**Data provided:**
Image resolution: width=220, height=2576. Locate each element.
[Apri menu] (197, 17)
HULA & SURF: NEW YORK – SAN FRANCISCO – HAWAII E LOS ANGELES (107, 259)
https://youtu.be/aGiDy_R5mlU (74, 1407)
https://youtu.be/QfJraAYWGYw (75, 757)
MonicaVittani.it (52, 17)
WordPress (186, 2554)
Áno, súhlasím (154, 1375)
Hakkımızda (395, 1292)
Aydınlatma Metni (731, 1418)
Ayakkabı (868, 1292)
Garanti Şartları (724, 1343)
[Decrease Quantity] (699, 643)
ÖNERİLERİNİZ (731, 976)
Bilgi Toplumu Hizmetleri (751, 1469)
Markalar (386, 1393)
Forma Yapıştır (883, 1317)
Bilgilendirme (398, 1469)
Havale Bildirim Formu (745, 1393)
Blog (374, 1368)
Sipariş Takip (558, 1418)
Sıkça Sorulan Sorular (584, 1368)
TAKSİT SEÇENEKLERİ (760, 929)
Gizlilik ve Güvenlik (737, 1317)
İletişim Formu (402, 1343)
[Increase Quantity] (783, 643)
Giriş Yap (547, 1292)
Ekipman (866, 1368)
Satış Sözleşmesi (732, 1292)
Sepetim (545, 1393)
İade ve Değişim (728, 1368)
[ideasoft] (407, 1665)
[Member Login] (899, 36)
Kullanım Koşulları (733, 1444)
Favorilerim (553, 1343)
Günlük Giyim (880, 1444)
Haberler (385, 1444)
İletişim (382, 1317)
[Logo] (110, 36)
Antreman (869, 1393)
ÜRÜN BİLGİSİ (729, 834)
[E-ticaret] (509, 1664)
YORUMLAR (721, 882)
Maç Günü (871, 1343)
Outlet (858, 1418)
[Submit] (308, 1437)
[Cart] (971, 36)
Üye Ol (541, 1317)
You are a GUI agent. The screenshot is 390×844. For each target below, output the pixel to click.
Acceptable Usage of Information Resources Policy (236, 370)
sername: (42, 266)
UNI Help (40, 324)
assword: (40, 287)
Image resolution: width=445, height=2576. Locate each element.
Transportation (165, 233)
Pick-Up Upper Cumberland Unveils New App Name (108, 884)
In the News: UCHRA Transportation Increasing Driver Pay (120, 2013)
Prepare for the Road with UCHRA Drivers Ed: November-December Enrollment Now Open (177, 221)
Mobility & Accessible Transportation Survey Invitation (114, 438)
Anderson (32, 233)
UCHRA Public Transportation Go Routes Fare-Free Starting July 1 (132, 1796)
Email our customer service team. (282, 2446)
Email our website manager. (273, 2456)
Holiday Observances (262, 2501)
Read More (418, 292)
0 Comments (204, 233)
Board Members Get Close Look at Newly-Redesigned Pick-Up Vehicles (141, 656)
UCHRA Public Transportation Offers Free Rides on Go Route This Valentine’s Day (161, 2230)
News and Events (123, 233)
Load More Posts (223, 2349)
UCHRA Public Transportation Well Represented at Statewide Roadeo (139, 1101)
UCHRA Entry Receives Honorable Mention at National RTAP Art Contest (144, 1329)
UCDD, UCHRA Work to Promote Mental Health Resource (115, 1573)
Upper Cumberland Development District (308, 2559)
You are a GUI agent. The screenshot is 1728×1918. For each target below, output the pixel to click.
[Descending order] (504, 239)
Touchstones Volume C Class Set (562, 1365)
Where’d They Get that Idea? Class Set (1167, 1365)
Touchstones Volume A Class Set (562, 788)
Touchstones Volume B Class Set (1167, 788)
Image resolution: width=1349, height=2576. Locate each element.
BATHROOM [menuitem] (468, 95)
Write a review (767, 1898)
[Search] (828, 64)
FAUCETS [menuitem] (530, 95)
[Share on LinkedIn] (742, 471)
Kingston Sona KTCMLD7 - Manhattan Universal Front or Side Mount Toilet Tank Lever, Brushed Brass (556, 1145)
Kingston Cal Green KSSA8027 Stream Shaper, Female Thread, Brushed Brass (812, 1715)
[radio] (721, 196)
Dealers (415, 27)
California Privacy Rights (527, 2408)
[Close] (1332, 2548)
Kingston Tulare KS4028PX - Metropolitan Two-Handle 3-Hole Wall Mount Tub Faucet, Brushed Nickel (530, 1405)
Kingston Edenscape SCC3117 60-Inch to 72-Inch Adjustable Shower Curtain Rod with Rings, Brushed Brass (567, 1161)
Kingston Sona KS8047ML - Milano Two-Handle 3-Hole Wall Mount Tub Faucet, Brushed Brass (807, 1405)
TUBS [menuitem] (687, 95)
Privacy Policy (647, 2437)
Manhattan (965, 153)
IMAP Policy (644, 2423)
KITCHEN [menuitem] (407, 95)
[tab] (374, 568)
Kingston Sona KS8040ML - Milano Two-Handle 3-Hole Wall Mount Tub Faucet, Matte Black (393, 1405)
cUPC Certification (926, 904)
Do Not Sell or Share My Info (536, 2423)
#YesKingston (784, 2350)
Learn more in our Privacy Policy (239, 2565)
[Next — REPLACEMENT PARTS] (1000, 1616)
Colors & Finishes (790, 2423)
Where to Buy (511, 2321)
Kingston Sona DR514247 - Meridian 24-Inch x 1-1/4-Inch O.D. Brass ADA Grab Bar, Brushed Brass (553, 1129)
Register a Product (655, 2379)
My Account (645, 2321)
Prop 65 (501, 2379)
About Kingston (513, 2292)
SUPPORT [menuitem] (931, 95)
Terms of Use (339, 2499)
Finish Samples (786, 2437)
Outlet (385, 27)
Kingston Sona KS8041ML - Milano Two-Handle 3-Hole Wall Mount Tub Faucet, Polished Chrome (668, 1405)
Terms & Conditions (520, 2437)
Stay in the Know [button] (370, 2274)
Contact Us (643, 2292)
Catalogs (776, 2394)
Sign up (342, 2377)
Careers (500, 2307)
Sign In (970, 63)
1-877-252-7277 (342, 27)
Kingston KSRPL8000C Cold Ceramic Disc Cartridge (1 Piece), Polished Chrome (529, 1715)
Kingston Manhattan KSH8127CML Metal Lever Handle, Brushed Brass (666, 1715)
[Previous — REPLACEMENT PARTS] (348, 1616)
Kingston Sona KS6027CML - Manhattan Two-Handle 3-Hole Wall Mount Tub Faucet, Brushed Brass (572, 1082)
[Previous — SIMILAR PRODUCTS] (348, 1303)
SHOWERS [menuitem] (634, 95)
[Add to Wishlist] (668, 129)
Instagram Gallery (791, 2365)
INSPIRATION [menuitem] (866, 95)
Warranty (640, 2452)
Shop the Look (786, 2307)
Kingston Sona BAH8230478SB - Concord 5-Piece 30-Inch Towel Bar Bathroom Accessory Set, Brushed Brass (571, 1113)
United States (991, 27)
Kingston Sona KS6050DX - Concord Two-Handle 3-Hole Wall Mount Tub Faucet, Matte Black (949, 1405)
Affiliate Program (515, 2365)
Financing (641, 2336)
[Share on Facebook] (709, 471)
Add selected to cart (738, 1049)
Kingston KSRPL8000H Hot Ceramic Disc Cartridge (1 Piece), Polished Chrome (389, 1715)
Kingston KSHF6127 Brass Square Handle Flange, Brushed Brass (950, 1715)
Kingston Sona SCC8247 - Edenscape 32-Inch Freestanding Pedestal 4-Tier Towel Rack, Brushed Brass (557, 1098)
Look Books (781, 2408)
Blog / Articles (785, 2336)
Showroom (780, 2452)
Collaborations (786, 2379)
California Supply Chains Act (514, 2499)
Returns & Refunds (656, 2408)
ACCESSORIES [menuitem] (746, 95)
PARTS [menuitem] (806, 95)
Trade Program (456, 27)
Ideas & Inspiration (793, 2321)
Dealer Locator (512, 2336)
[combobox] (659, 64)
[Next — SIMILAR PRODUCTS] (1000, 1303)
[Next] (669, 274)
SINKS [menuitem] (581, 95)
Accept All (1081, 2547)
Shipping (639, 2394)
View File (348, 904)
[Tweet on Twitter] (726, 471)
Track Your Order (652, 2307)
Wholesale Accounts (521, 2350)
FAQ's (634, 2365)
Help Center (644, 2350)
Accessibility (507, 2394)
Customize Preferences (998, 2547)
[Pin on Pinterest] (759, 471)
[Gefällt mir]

**Instructions for the task:** Find every line above that contains the word "Edenscape", and return each one.

**Response to the exercise:**
Kingston Edenscape SCC3117 60-Inch to 72-Inch Adjustable Shower Curtain Rod with Rings, Brushed Brass (567, 1161)
Kingston Sona SCC8247 - Edenscape 32-Inch Freestanding Pedestal 4-Tier Towel Rack, Brushed Brass (557, 1098)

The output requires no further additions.